TEXTE EXTRAIT:
────────

Le principe du système fiscal israélien qui permet de transformer une société israélienne en élément de paradis fiscal est le suivant: Israël ne perçoit pas d'impôt sur le revenu pour des activités exercées en dehors de ses frontières, même s'il s'agit d'opérations effectuées par une société constituée en Israël (ou par un particulier à la citoyenneté israélienne). Ce principe est établi dans le paragraphe 2 du Code israélien des impôts stipulant qu'un revenu est imposable uniquement s'il a été "engendré, produit ou obtenu en Israël". En d'autres termes, plus intelligibles, des bénéfices réalisés par une société israélienne en dehors d'Israël ne seront pas soumis à l'impôt en Israël. Cela dit, il découle de ce même paragraphe qu'un revenu engendré ou produit en Israël sera en principe imposable même s'il s'agit du revenu d'un organisme qui n'est pas israélien.
Les spécialistes des régimes fiscaux dans le monde font généralement une distinction entre les États qui perçoivent l'impôt selon le système territorial (comme Israël, où tout revenu engendré, produit ou obtenu en Israël est imposable) et les États qui perçoivent l'impôt selon le système personnel, comme les États-Unis, où la loi stipule que tout citoyen américain ou toute société constituée aux États-Unis doit payer des impôts sur tout revenu, qu'il ait été produit dans le pays ou à l'étranger. (En réalité, on peut dire que les États-Unis sont un enfer fiscal, étant donné que le fisc y sévit non seulement selon le système personnel mais également selon le système territorial et perçoit des impôts sur les revenus de non-Américains produits sur le territoire américain.)
Il existe une exception, importante pour notre propos, à la règle stipulant que le revenu d'une société israélienne dont la source ne se trouve pas en Israël n'est pas imposable. Il s'agit de l'exception prévue par le paragraphe 5 (1) du Code israélien des impôts, qui dit en l'occurrence ceci: le revenu d'une entreprise qui se trouve en dehors d'Israël sera considéré comme le revenu de l'entreprise israélienne si "le contrôle et la gestion" de l'entreprise sont exercés en Israël. Non seulement cette exception ne s'applique pas à des non-Israéliens qui opèrent à l'extérieur d'Israël, mais elle ne s'applique pas non plus à une société israélienne dont les actionnaires sont des citoyens ou résidents israéliens, à condition qu'ils exercent le contrôle et la gestion des affaires de la société en dehors d'Israël. (Le paragraphe 5 (1) stimule le tourisme d'Israéliens à l'étranger qui sont bien obligés de voyager pour exercer le contrôle et la gestion de leur société en participant aux réunions des actionnaires et du conseil d'administration.)

────────

DONNÉES FOURNIES:
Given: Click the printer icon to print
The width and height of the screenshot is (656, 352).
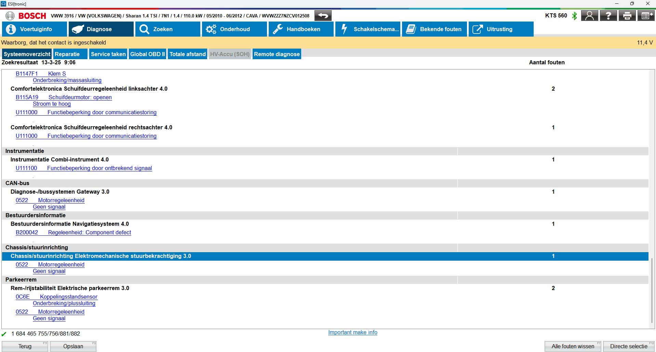Looking at the screenshot, I should (627, 16).
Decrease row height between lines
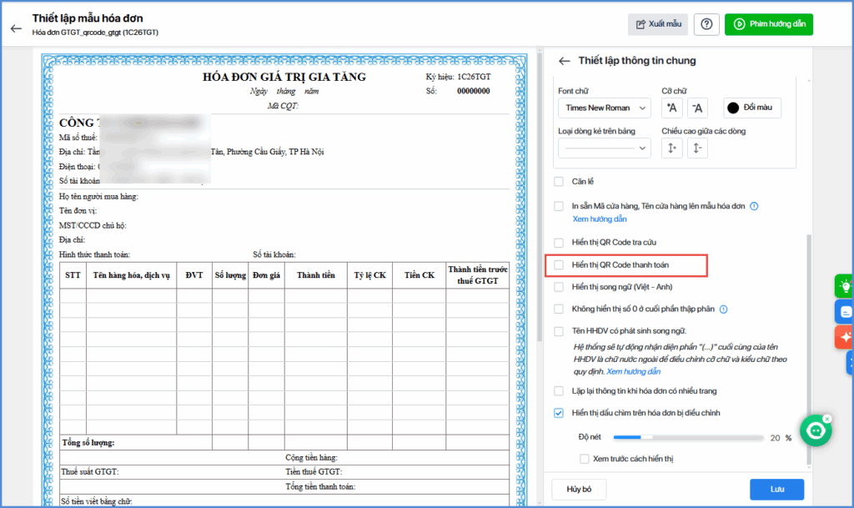 click(697, 148)
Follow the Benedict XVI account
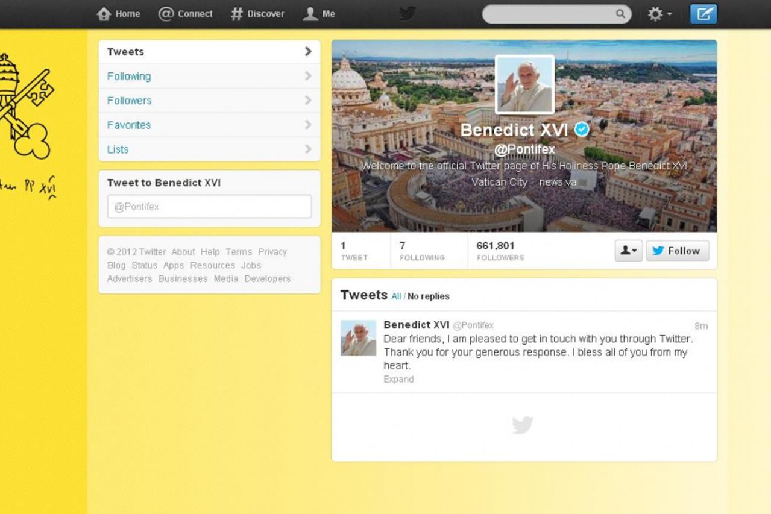Screen dimensions: 771x514 pyautogui.click(x=677, y=251)
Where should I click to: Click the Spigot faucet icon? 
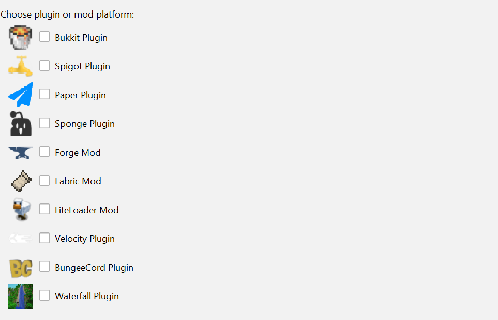[20, 66]
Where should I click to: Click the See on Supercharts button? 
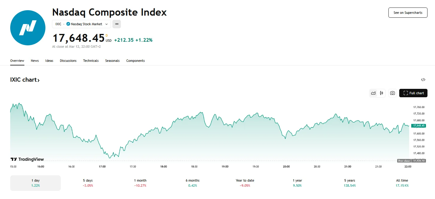tap(408, 13)
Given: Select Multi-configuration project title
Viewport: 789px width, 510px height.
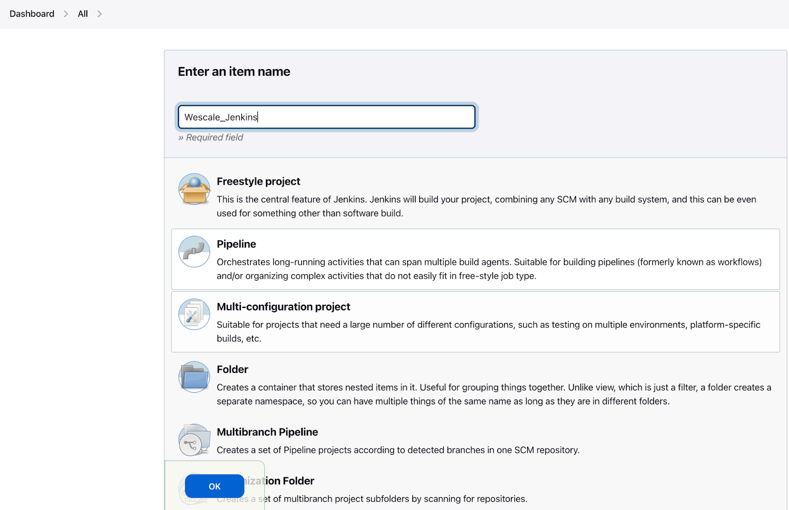Looking at the screenshot, I should tap(284, 307).
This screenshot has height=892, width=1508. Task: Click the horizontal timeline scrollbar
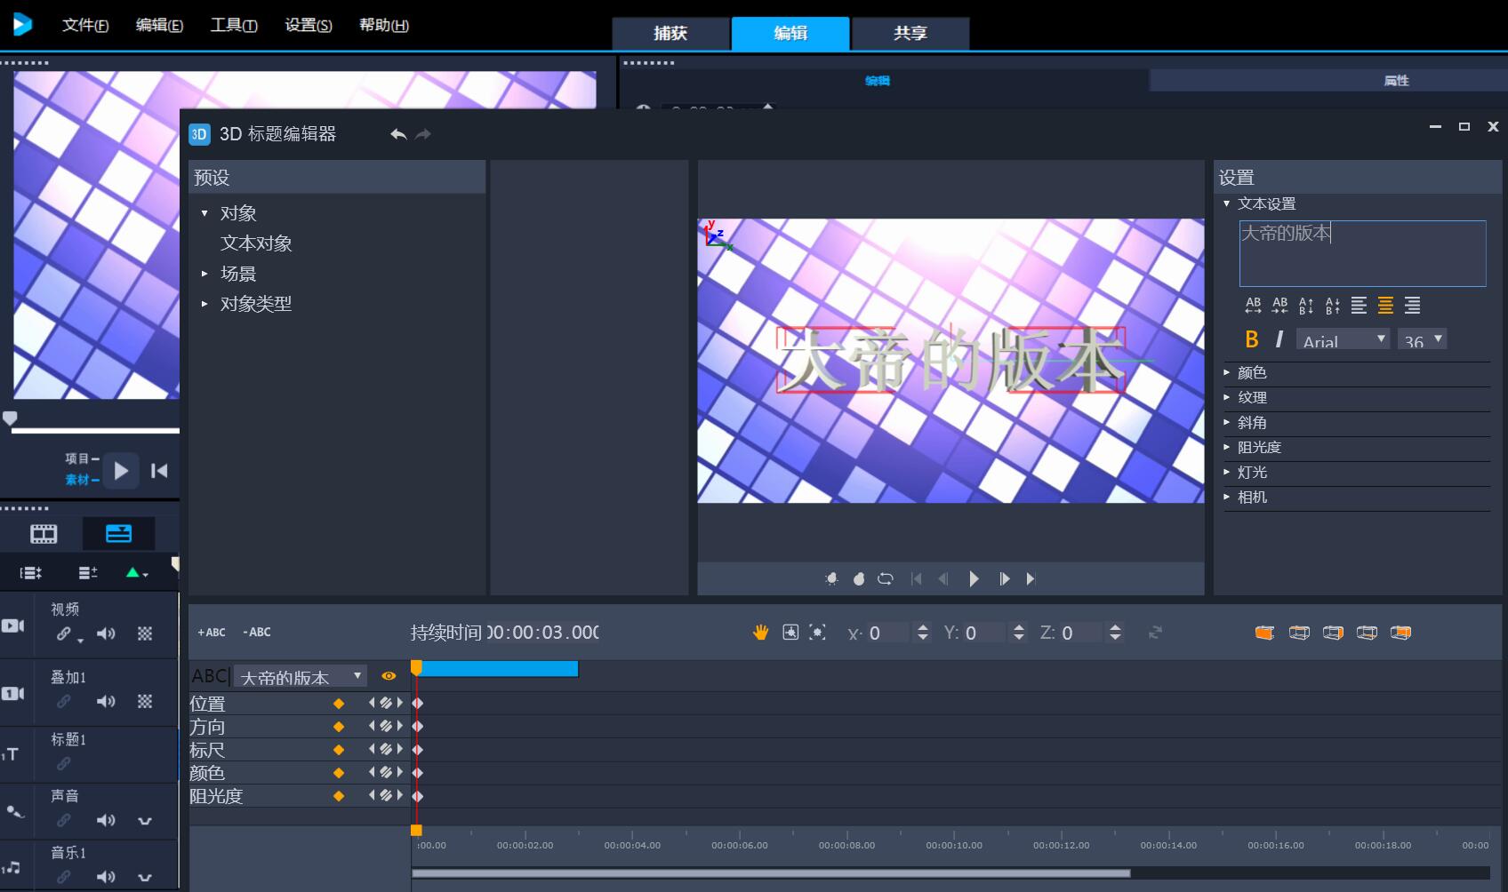770,873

────────

ÉNONCÉ:
Indiquez si chacune des affirmations suivantes est conforme au texte sur la fiscalité israélienne, en répondant par oui ou par non et en citant textuellement les mots du texte qui le prouvent : (a) Israël n'impose pas les bénéfices qu'une société israélienne réalise hors d'Israël ; (b) aux États-Unis, seuls les revenus produits sur le territoire américain sont imposés ; (c) l'exception du paragraphe 5 (1) s'applique à des non-Israéliens qui opèrent à l'extérieur d'Israël.

RÉPONSE COMPLÈTE:
(a) Oui : « des bénéfices réalisés par une société israélienne en dehors d'Israël ne seront pas soumis à l'impôt en Israël ».
(b) Non : « tout citoyen américain ou toute société constituée aux États-Unis doit payer des impôts sur tout revenu, qu'il ait été produit dans le pays ou à l'étranger ».
(c) Non : « cette exception ne s'applique pas à des non-Israéliens qui opèrent à l'extérieur d'Israël ».